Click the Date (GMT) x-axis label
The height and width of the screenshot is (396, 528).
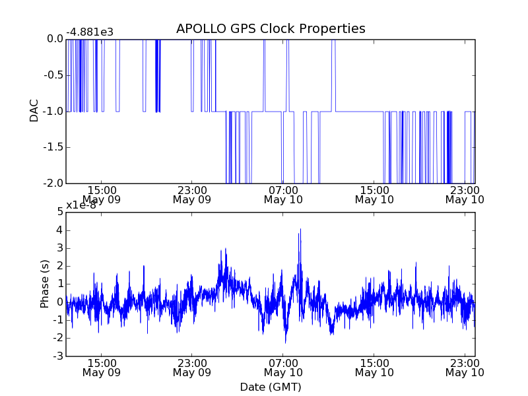point(271,387)
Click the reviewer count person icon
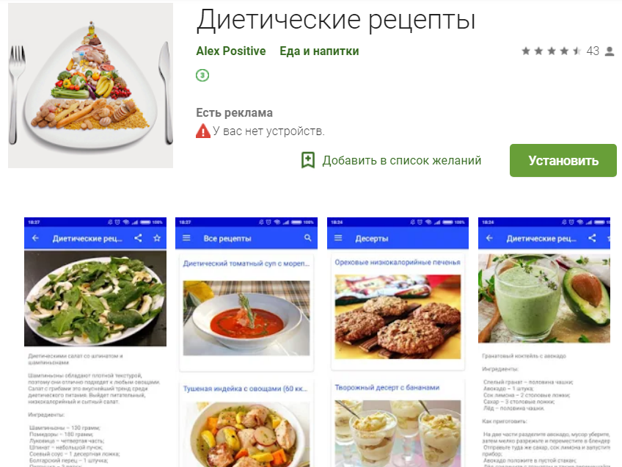This screenshot has width=622, height=467. point(610,51)
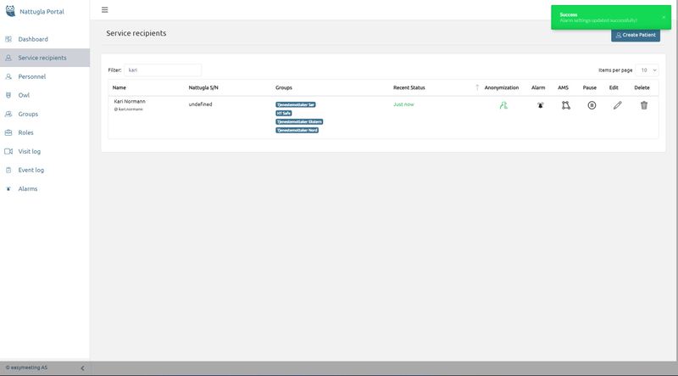The width and height of the screenshot is (678, 376).
Task: Click the AMS icon in Kari's row
Action: pyautogui.click(x=565, y=105)
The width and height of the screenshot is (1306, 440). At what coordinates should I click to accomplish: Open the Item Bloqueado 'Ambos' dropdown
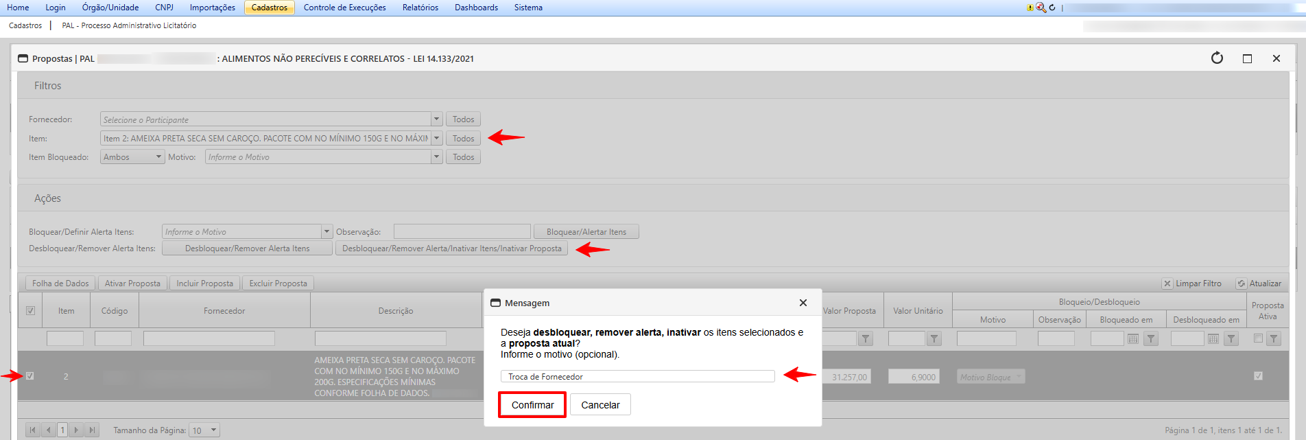(x=158, y=157)
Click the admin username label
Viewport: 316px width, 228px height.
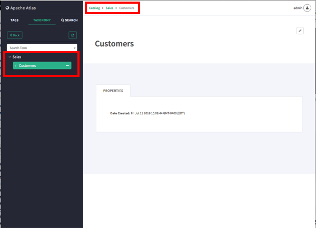[298, 8]
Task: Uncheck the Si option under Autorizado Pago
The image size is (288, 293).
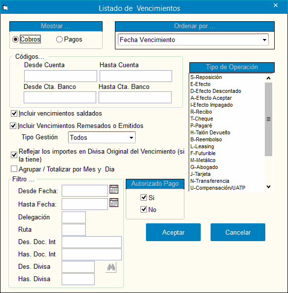Action: [144, 197]
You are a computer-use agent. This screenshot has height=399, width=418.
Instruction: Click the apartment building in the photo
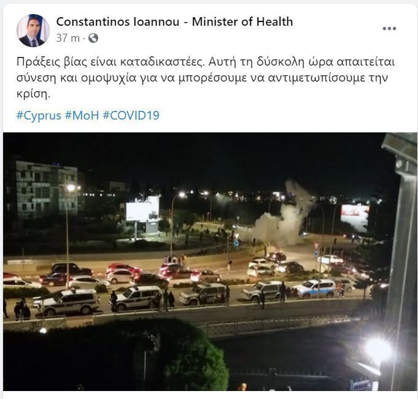coord(45,189)
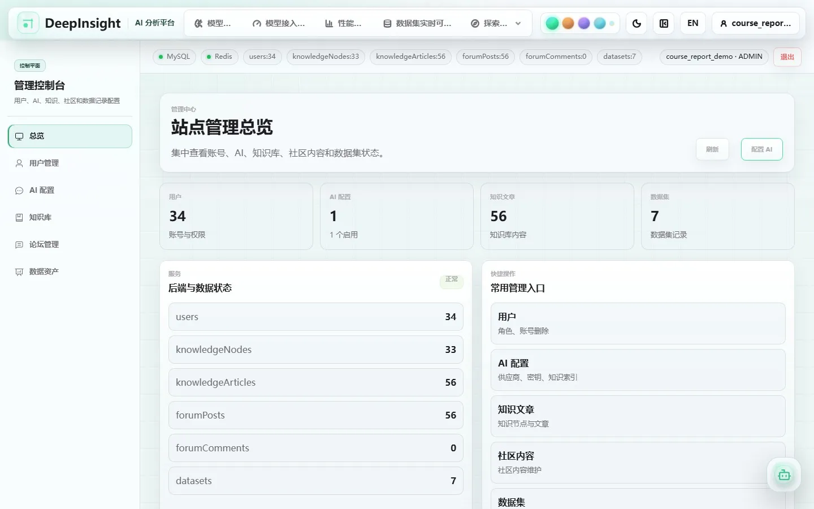Screen dimensions: 814x509
Task: Collapse sidebar layout icon in header
Action: point(664,23)
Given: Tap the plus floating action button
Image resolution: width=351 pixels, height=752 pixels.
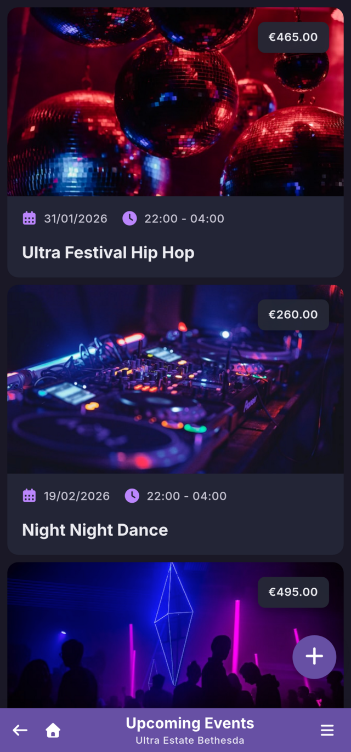Looking at the screenshot, I should tap(314, 657).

-----

[Problem details]: Rewrite every row above, replacing "label" with "caption" and changing nothing else, and leave the pictures out.

[Output below]:
Click the Date (GMT) x-axis caption
The height and width of the screenshot is (396, 528).
point(271,387)
Click the reviewer count person icon
This screenshot has width=622, height=467. point(610,51)
The width and height of the screenshot is (678, 376).
Task: Click the AMS icon in Kari's row
Action: pyautogui.click(x=565, y=105)
The width and height of the screenshot is (1306, 440). At what coordinates should I click to accomplish: Open the Item Bloqueado 'Ambos' dropdown
(x=158, y=157)
Click the admin username caption
Viewport: 316px width, 228px height.
[298, 8]
Task: Uncheck the Si option under Autorizado Pago
The image size is (288, 293).
Action: [144, 197]
You are a computer-use agent. This screenshot has height=399, width=418.
Instruction: Click the apartment building in the photo
coord(45,189)
Screen dimensions: 814x509
Task: Collapse sidebar layout icon in header
Action: point(664,23)
Given: Tap the plus floating action button
Image resolution: width=351 pixels, height=752 pixels.
Looking at the screenshot, I should tap(314, 657).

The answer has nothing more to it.